◆ **Extracted entries**
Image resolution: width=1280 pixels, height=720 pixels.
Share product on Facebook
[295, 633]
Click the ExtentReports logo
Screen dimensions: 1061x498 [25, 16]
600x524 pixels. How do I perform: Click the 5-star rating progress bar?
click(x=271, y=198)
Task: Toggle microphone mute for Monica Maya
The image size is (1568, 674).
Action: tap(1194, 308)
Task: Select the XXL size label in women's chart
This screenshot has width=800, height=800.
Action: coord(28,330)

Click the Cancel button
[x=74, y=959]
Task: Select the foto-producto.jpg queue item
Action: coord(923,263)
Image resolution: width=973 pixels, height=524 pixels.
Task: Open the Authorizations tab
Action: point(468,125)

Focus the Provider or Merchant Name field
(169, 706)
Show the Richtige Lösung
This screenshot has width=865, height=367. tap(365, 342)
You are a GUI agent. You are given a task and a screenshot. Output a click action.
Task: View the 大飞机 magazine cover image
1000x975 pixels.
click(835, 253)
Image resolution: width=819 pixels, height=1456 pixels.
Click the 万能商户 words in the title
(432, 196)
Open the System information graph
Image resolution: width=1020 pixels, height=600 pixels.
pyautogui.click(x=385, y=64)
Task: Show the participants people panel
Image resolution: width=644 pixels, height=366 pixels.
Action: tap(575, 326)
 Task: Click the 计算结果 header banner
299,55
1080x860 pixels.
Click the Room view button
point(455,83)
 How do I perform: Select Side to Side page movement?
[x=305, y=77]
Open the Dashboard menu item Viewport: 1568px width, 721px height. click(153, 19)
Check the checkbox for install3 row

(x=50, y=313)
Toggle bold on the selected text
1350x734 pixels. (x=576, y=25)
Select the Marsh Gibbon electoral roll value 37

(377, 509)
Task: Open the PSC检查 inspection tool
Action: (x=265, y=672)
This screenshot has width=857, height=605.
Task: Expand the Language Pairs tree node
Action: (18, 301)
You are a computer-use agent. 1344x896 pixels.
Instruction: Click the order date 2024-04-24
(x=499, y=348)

◆ **Directions for this task**
Write out every record, exactly as written.

◆ **Exercise solution**
Image resolution: width=1280 pixels, height=720 pixels.
Share product on Facebook
[295, 633]
Click the ExtentReports logo
Screen dimensions: 1061x498 [25, 16]
600x524 pixels. How do I perform: Click the 5-star rating progress bar?
click(x=271, y=198)
Task: Toggle microphone mute for Monica Maya
The image size is (1568, 674).
Action: tap(1194, 308)
Task: Select the XXL size label in women's chart
This screenshot has width=800, height=800.
Action: coord(28,330)

Click the Cancel button
[x=74, y=959]
Task: Select the foto-producto.jpg queue item
Action: coord(923,263)
Image resolution: width=973 pixels, height=524 pixels.
Task: Open the Authorizations tab
Action: point(468,125)

Focus the Provider or Merchant Name field
(169, 706)
Show the Richtige Lösung
This screenshot has width=865, height=367. tap(365, 342)
You are a GUI agent. You are given a task and a screenshot. Output a click action.
Task: View the 大飞机 magazine cover image
1000x975 pixels.
click(835, 253)
Image resolution: width=819 pixels, height=1456 pixels.
Click the 万能商户 words in the title
(432, 196)
Open the System information graph
Image resolution: width=1020 pixels, height=600 pixels.
pyautogui.click(x=385, y=64)
Task: Show the participants people panel
Image resolution: width=644 pixels, height=366 pixels.
Action: tap(575, 326)
 Task: Click the 计算结果 header banner
299,55
1080x860 pixels.
Click the Room view button
point(455,83)
 How do I perform: Select Side to Side page movement?
[x=305, y=77]
Open the Dashboard menu item Viewport: 1568px width, 721px height. click(153, 19)
Check the checkbox for install3 row

(x=50, y=313)
Toggle bold on the selected text
1350x734 pixels. (x=576, y=25)
Select the Marsh Gibbon electoral roll value 37

(377, 509)
Task: Open the PSC检查 inspection tool
Action: (x=265, y=672)
This screenshot has width=857, height=605.
Task: Expand the Language Pairs tree node
Action: (18, 301)
You are a computer-use agent. 1344x896 pixels.
Instruction: Click the order date 2024-04-24
(x=499, y=348)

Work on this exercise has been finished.